Scientists have successfully developed a deep learning model tool that may be expected to better predict the treatment efficacy of lung cancer patients

  In the past two decades, significant progress has been made in the development and selection of personalized treatments for lung cancer patients. Non-small cell lung cancer is still the main type of lung cancer and the leading cause of cancer-related deaths worldwide. Currently, there are two treatment strategies, tyrosine kinase inhibitors and immune checkpoint inhibitors, but it may not be easy to choose the best treatment for patients with non-small cell lung cancer. Maybe. During the treatment, the biomarkers in the patient's body changed and the treatment failed. Therefore, scientists at Mofit Cancer Research Center have developed a non-invasive and accurate method to analyze tumors in patients, mutations and biomarkers help determine the best treatment for patients.
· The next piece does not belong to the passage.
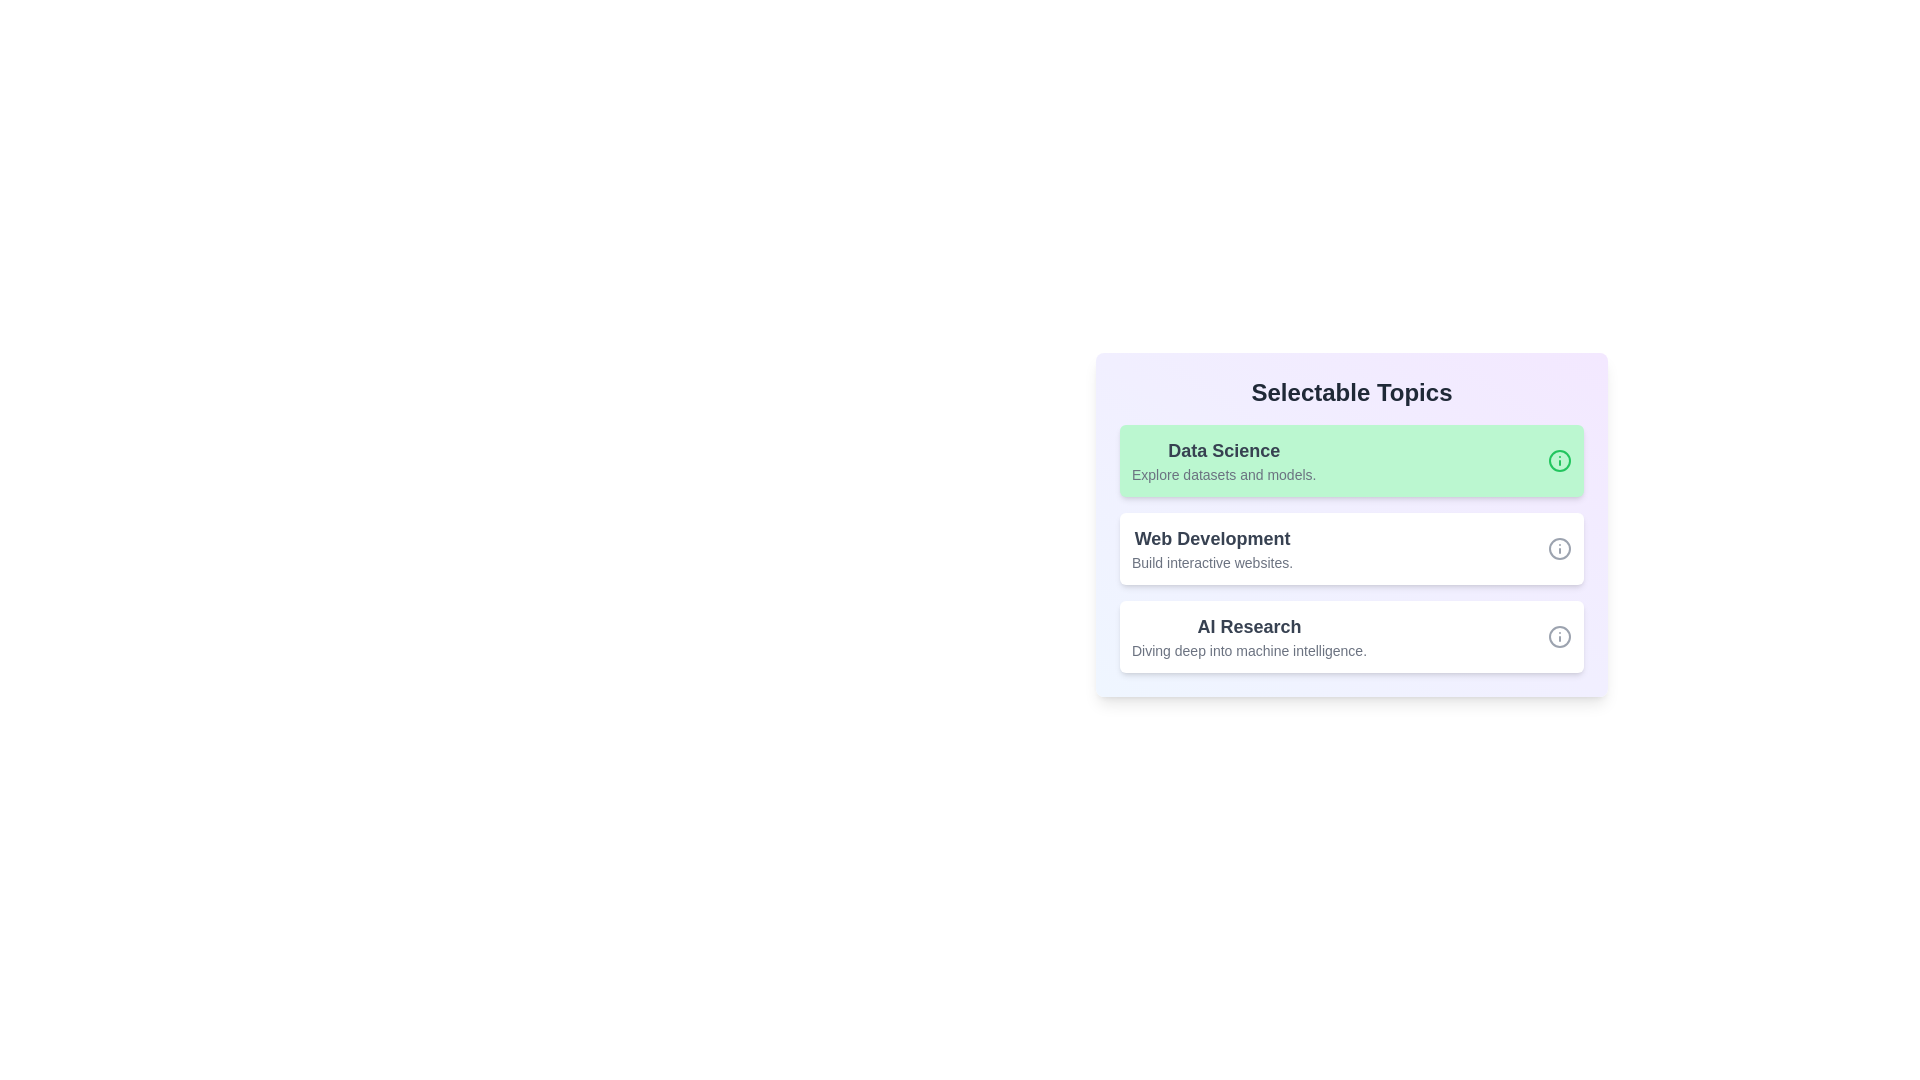 The width and height of the screenshot is (1920, 1080). I want to click on the topic AI Research by clicking on it, so click(1352, 636).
  Related research results have been published in the international journal Nature Communications. In this article, the researchers used a deep learning model to show how to use positron emission imaging/computed tomography (PET/CT) for recognition. Which patients with non-small cell lung cancer are sensitive to tyrosine kinase therapy, and which patients can benefit from immune checkpoint inhibitor therapy; the model is a radioactive tracer element 18F-fluorodeoxyglucose (18F-fluorodeoxy) glucose, a kind of Carbohydrate molecules used for PET/CT imaging using 18F-FDGPET/CT imaging describe abnormal glucose metabolism sites, which helps to accurately analyze the patient’s tumor characteristics. Researcher Dr. Matthew Schabath said that this imaging technique, called 18F-FDGPET/CT, is widely used to stage patients with non-small cell lung cancer. The use of glucose radiotracer elements is usually affected by EGFR activation and inflammation in patients. EGFR (epidermal growth factor receptor) is the most common mutation in patients with non-small cell lung cancer. The mutation status of EGFR is considered to be a predictor of patient treatment. Patients with mutations in EGFR activity usually require tyrosine kinase therapy.
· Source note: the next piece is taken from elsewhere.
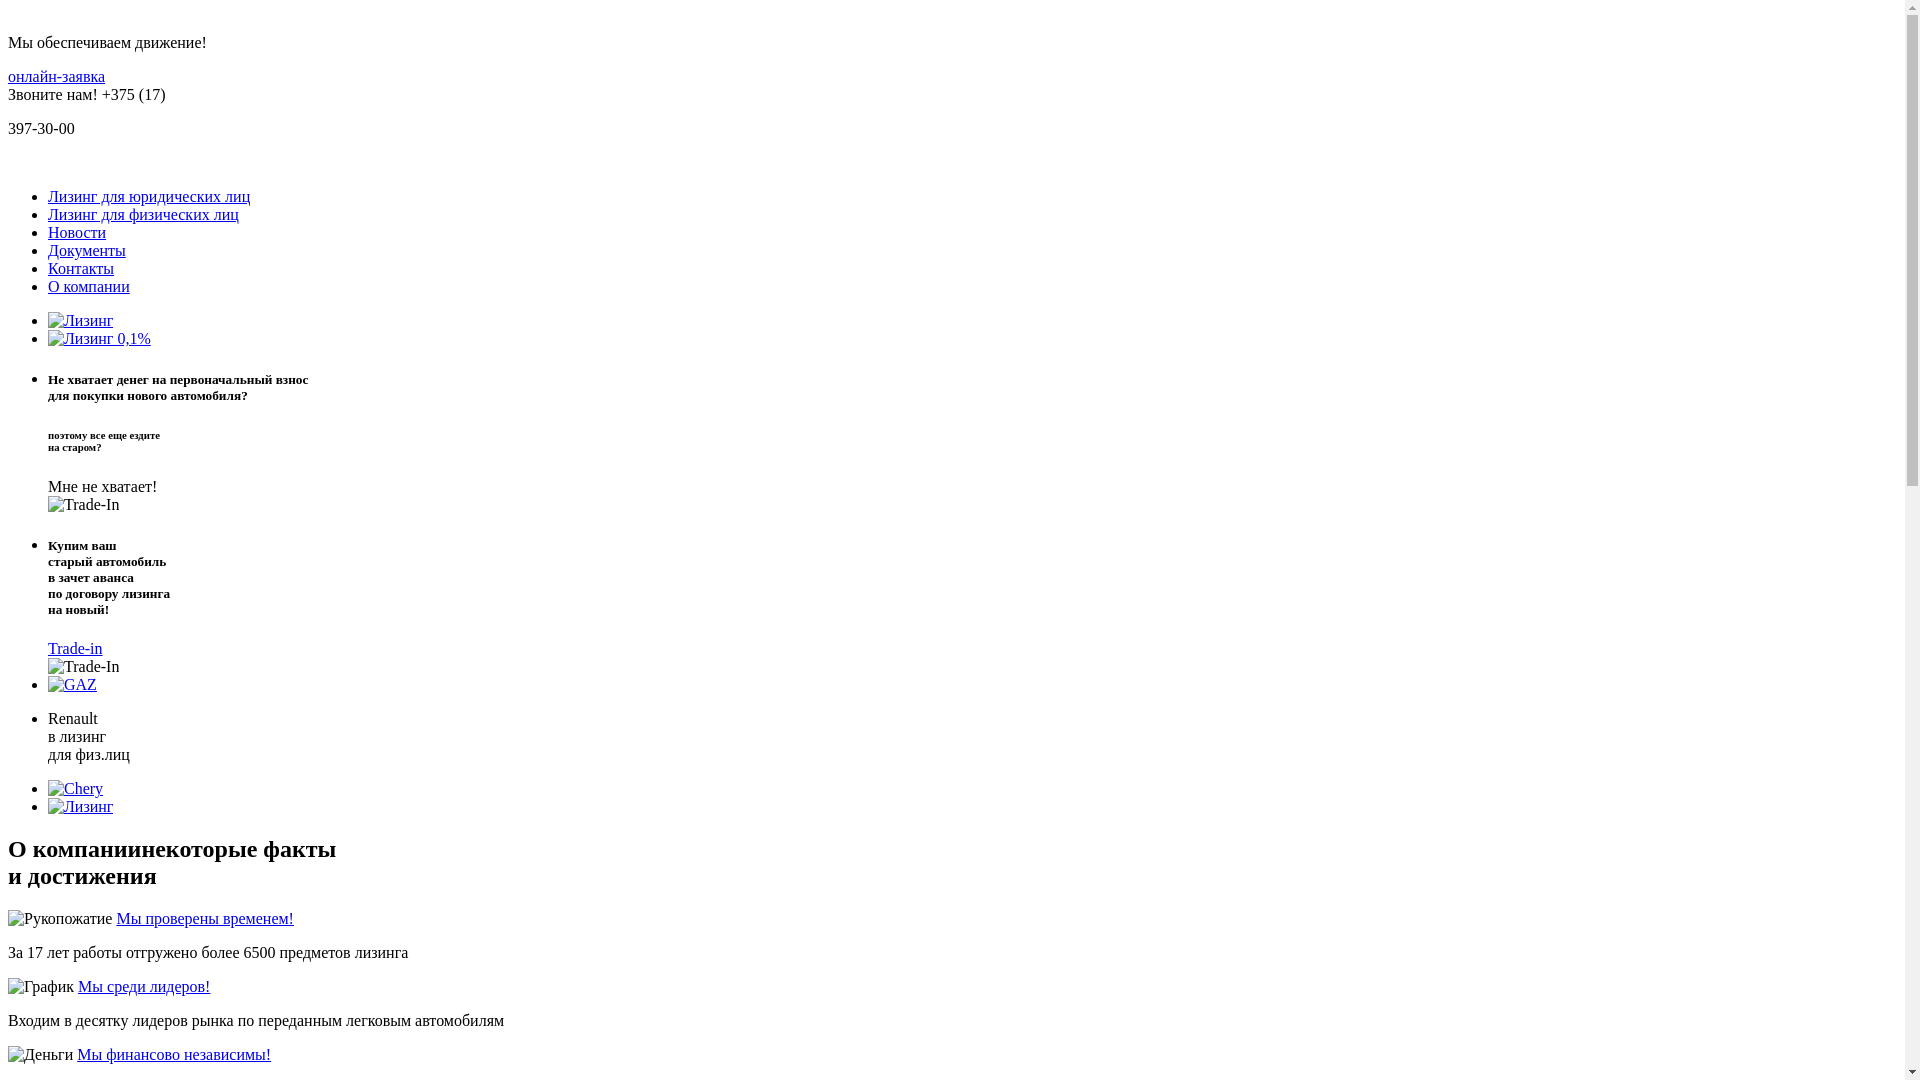  Describe the element at coordinates (75, 648) in the screenshot. I see `'Trade-in'` at that location.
  In this study, researchers used retrospective data from patients with non-small cell lung cancer from two Chinese institutions to develop a deep learning model based on 18F-FDGPET/CT. These two institutions are Shanghai Dragon. This hospital model and the Affiliated Hospital of Hebei Medical University 4 can classify EGFR mutation status in patients by generating EGFR deep learning scores for each patient. After creation, researchers can use patients from the other two institutions. Data validation model. The other two institutions are the Fourth Affiliated Hospital of Harbin Medical College and Mofit Cancer Research Center.

  Researcher WeiMu said in a previous study that he used radioactive mixing as a non-invasive method to predict EGFR mutation status in patients, but compared with other studies, our researcher’s analysis can more accurately predict EGFR mutations in patients . At the same time, it can produce many benefits, such as training, validation and deep learning score detection of multi-cohort data from the above four institutions, which can increase the diversity of the model. According to the researchers, deep learning scores are generally positively correlated with longer progression-free survival in patients treated with tyrosine kinases, while continued clinical practice in patients receiving checkpoint inhibitor immunotherapy is positively correlated. We found a negative correlation between survival rate and longer progression-free survival rate. Later, researchers evaluated this new model with different treatment methods in practice. We want to conduct a more detailed study to confirm that it can be used as a clinical decision support tool.